Reproduce all records verbatim.

··· Material for the task

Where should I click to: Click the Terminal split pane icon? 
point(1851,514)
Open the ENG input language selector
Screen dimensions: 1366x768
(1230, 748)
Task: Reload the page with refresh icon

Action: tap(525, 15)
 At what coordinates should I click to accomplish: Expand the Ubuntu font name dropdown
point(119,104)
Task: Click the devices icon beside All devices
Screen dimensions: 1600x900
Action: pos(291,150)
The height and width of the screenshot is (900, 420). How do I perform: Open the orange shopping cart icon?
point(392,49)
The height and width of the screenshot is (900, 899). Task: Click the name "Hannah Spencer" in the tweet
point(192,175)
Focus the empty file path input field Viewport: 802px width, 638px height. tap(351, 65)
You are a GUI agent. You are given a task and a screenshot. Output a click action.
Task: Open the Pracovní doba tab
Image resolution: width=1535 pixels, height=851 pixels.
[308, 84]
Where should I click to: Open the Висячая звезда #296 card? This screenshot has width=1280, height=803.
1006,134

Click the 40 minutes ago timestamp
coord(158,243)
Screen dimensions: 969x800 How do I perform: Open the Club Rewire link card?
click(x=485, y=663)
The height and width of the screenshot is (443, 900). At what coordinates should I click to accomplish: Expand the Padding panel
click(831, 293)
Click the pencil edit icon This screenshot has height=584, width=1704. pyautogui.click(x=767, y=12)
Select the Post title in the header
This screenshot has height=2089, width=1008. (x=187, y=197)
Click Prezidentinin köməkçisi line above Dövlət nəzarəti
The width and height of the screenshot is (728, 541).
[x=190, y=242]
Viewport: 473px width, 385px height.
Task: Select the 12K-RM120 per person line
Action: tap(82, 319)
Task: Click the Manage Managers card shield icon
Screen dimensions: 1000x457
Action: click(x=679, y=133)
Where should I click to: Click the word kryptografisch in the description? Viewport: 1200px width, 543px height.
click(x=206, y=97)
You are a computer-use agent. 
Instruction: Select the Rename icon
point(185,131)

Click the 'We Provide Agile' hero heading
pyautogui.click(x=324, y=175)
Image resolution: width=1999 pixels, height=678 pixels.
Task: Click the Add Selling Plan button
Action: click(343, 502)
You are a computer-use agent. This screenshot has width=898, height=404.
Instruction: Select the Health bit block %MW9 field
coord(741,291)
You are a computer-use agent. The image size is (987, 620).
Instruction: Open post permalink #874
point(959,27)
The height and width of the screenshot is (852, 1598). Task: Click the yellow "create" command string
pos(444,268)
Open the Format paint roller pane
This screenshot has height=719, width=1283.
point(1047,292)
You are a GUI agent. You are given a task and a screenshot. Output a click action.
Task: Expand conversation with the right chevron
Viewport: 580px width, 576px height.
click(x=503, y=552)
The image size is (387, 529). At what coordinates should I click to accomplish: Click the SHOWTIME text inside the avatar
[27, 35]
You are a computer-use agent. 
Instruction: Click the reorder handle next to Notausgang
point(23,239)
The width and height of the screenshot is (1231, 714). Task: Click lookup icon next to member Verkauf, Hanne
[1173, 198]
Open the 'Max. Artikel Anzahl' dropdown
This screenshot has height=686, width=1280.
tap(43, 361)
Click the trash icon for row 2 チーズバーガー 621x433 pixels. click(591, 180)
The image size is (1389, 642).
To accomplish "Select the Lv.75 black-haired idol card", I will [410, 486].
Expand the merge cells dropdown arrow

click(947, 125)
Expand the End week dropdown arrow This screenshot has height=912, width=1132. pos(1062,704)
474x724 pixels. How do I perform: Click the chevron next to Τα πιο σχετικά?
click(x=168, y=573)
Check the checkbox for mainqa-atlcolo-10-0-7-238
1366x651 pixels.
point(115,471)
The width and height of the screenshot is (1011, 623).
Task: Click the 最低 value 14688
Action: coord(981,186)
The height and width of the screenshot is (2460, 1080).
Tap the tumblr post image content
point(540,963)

······

▸ Response to the task:
Where should I click to: Click the Terminal split pane icon? 
point(1851,514)
Open the ENG input language selector
Screen dimensions: 1366x768
(1230, 748)
Task: Reload the page with refresh icon

Action: tap(525, 15)
 At what coordinates should I click to accomplish: Expand the Ubuntu font name dropdown
point(119,104)
Task: Click the devices icon beside All devices
Screen dimensions: 1600x900
Action: pos(291,150)
The height and width of the screenshot is (900, 420). How do I perform: Open the orange shopping cart icon?
point(392,49)
The height and width of the screenshot is (900, 899). Task: Click the name "Hannah Spencer" in the tweet
point(192,175)
Focus the empty file path input field Viewport: 802px width, 638px height. tap(351, 65)
You are a GUI agent. You are given a task and a screenshot. Output a click action.
Task: Open the Pracovní doba tab
Image resolution: width=1535 pixels, height=851 pixels.
[308, 84]
Where should I click to: Open the Висячая звезда #296 card? This screenshot has width=1280, height=803.
1006,134

Click the 40 minutes ago timestamp
coord(158,243)
Screen dimensions: 969x800 How do I perform: Open the Club Rewire link card?
click(x=485, y=663)
The height and width of the screenshot is (443, 900). At what coordinates should I click to accomplish: Expand the Padding panel
click(831, 293)
Click the pencil edit icon This screenshot has height=584, width=1704. pyautogui.click(x=767, y=12)
Select the Post title in the header
This screenshot has height=2089, width=1008. (x=187, y=197)
Click Prezidentinin köməkçisi line above Dövlət nəzarəti
The width and height of the screenshot is (728, 541).
[x=190, y=242]
Viewport: 473px width, 385px height.
Task: Select the 12K-RM120 per person line
Action: tap(82, 319)
Task: Click the Manage Managers card shield icon
Screen dimensions: 1000x457
Action: click(x=679, y=133)
Where should I click to: Click the word kryptografisch in the description? Viewport: 1200px width, 543px height.
click(x=206, y=97)
You are a computer-use agent. 
Instruction: Select the Rename icon
point(185,131)

Click the 'We Provide Agile' hero heading
pyautogui.click(x=324, y=175)
Image resolution: width=1999 pixels, height=678 pixels.
Task: Click the Add Selling Plan button
Action: click(343, 502)
You are a computer-use agent. This screenshot has width=898, height=404.
Instruction: Select the Health bit block %MW9 field
coord(741,291)
You are a computer-use agent. The image size is (987, 620).
Instruction: Open post permalink #874
point(959,27)
The height and width of the screenshot is (852, 1598). Task: Click the yellow "create" command string
pos(444,268)
Open the Format paint roller pane
This screenshot has height=719, width=1283.
point(1047,292)
You are a GUI agent. You are given a task and a screenshot. Output a click action.
Task: Expand conversation with the right chevron
Viewport: 580px width, 576px height.
click(x=503, y=552)
The image size is (387, 529). At what coordinates should I click to accomplish: Click the SHOWTIME text inside the avatar
[27, 35]
You are a computer-use agent. 
Instruction: Click the reorder handle next to Notausgang
point(23,239)
The width and height of the screenshot is (1231, 714). Task: Click lookup icon next to member Verkauf, Hanne
[1173, 198]
Open the 'Max. Artikel Anzahl' dropdown
This screenshot has height=686, width=1280.
tap(43, 361)
Click the trash icon for row 2 チーズバーガー 621x433 pixels. click(591, 180)
The image size is (1389, 642).
To accomplish "Select the Lv.75 black-haired idol card", I will [410, 486].
Expand the merge cells dropdown arrow

click(947, 125)
Expand the End week dropdown arrow This screenshot has height=912, width=1132. pos(1062,704)
474x724 pixels. How do I perform: Click the chevron next to Τα πιο σχετικά?
click(x=168, y=573)
Check the checkbox for mainqa-atlcolo-10-0-7-238
1366x651 pixels.
point(115,471)
The width and height of the screenshot is (1011, 623).
Task: Click the 最低 value 14688
Action: coord(981,186)
The height and width of the screenshot is (2460, 1080).
Tap the tumblr post image content
point(540,963)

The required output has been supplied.